Vittoria. Fratelli d’Italia su nomine Emaia

Vittoria, 18 maggio 2015 – Riceviamo e pubblichiamo un comunicato stampa a firma dei consiglieri comunali di Fratelli d’Italia, Giovanni Moscato e Andrea Nicosia:

“A Palazzo Iacono c’è un clima da teatro dell’assurdo. La nomina di uno dei soliti noti a presidente dell’Emaia è l’ennesimo atto dissennato di un sindaco che ha ridotto a brandelli l’ente fieristico”. Con queste parole i consiglieri di Fratelli d’Italia, Giovanni Moscato e Andrea Nicosia, hanno commentato la nomina di Salvatore Tolomeo alla presidenza della Fiera Emaia annunciata quest’oggi in conferenza stampa dal primo cittadino.

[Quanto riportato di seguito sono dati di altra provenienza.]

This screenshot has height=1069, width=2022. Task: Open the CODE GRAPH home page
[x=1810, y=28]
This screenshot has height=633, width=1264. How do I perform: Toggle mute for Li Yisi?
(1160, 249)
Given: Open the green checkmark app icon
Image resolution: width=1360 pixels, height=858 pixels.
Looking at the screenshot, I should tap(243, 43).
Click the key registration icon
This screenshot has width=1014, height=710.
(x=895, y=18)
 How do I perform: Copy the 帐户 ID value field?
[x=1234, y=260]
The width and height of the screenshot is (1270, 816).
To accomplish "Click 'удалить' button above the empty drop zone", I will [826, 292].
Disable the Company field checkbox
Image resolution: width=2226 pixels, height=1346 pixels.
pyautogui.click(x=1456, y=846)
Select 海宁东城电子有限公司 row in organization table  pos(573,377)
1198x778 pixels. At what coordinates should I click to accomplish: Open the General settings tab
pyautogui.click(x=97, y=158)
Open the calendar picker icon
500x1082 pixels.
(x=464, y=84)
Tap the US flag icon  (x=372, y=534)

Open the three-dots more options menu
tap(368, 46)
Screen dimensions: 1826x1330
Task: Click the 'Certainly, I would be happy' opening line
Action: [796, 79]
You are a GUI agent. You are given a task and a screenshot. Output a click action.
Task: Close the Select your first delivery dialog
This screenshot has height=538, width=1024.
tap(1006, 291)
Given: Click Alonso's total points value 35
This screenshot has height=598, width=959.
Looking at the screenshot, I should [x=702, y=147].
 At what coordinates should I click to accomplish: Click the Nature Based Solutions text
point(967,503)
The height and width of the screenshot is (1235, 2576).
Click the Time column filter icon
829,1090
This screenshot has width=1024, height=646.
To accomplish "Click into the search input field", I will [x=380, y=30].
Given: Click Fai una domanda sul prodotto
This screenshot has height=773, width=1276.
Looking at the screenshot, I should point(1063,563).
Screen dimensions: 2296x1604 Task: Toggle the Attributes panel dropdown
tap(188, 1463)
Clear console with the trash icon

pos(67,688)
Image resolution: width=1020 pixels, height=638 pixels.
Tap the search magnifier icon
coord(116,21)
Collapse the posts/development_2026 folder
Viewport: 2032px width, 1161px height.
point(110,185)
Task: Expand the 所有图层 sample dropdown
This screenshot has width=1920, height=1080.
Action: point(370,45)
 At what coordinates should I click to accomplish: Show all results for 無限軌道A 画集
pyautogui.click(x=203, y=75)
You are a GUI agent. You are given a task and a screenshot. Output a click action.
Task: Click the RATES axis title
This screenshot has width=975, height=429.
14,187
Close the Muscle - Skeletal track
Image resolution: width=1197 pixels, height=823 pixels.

“Il commissaria mento dell’EMAIA con la nomina del dottor Giuseppe Sulsenti, un dirigente comunale con comprovata esperienza – proseguono i consiglieri di Fratelli d’Italia – e del stimato professionista, Dott. giovanni Di Blasi, doveva servire per porre rimedio alle ingenti perdite accumulate e per risanare l’azienda fieristica che aveva su di sé il peso di conti bancari bloccati e stipendi arretrati da versare ai dipendenti. E adesso dopo nemmeno cinque mesi secondo il sindaco Giuseppe Nicosia una situazione così disastrosa è stata sanata. Così il primo cittadino decide di utilizzare l’Emaia come un “parcheggio” garantito dei suoi sodali in vista della prossima campagna elettorale”.
“Saremmo curiosi di conoscere – attaccano i consiglieri Giovanni Moscato e Andrea Nicosia – le competenze in materia di bilancio e di gestione aziendale del dottor Tolomeo. In più vorremmo sapere come intenderà ripianare le ingenti perdite di centinaia di migliaia di euro”.
“L’azione messa in campo dal dottor Sulsenti – proseguono –  e dal Dott. Di  Blasi è  stata improntata a un’attenta riprogrammazione per salvare l’azienda fieristica. Difatti sono state azzerate le collaborazioni esterne e si è cercato di pagare i fornitori cercando di recuperare i crediti non riscossi. Un’azione che non si sarebbe di certo esaurita in soli cinque mesi”.
“In questo breve lasso di tempo – attaccano Moscato e Nicosia – il sindaco ritiene che il commissario possa aver portato a termine una difficile quanto impervia operazione di risanamento visti i conti disastrati dell’ente? Inoltre il commissario aveva dato l’indirizzo di ridurre il numero degli eventi fieristici puntando solamente su quelli di maggiore spessore. Il nuovo presidente proseguirà su questo solco?”.
Per gli esponenti di Fratelli d’Italia la nomina di Salvatore Tolomeo è “una bieca manovra elettorale”: “Il sindaco usa il Comune, e in questo caso l’Emaia, per gli interessi elettorali del proprio partito. Tutto ciò è moralmente riprovevole e politicamente inaccettabile! Dopo aver ridotto la Fiera Emaia sul lastrico – con perdite milionarie di denaro pubblico – si sbeffeggiano i vittoriesi piazzando per cooptazione un proprio uomo del famigerato cerchio magico che si sta allargando e che si allargherà molto in vista della campagna elettorale”.
“Come gli Unni – proseguono i consiglieri – dove passano Nicosia e il Pd non cresce più un filo d’erba: solo devastazione. Così è accaduto all’Emaia: per dieci anni sotto la gestione incapace di questa amministrazione si è raggiunto il difficile obiettivo di cancellare uno dei poli fieristici più prestigiosi della Sicilia. Non ci sorprendono le visite della Guardia di Finanza e non ci sorprende la mancata volontà del consiglio di istituire una commissione d’indagine sulla gestione dell’ente. Di polvere sotto al tappeto ne hanno messa sin troppa”.
“Le responsabilità hanno nome e cognome: Giuseppe Nicosia. Il sindaco e i suoi uomini alla guida dell’azienda hanno provocato perdite e sprechi milionari: un minimo di decenza politica avrebbe consigliato all’amministrazione di non usare l’Emaia per squallidi fini elettorali affidando la presidenza a chi non possiede i requisiti per portare la Fiera fuori dal guado”.
Purtroppo siamo di fronte all’ennesima operazione elettorale che la Città pagherà a caro prezzo.  Si tratta di un vero e proprio assalto alla Città. In questo ultimo anno Nicosia e soci proveranno a trasformare la cosa pubblica in uno stipendificio per gli amici degli amici.
Nicosia passerà alla storia come il Sindaco che ha distrutto AMIU ed EMAIA. Speriamo che almeno la Città di Vittoria si salvi.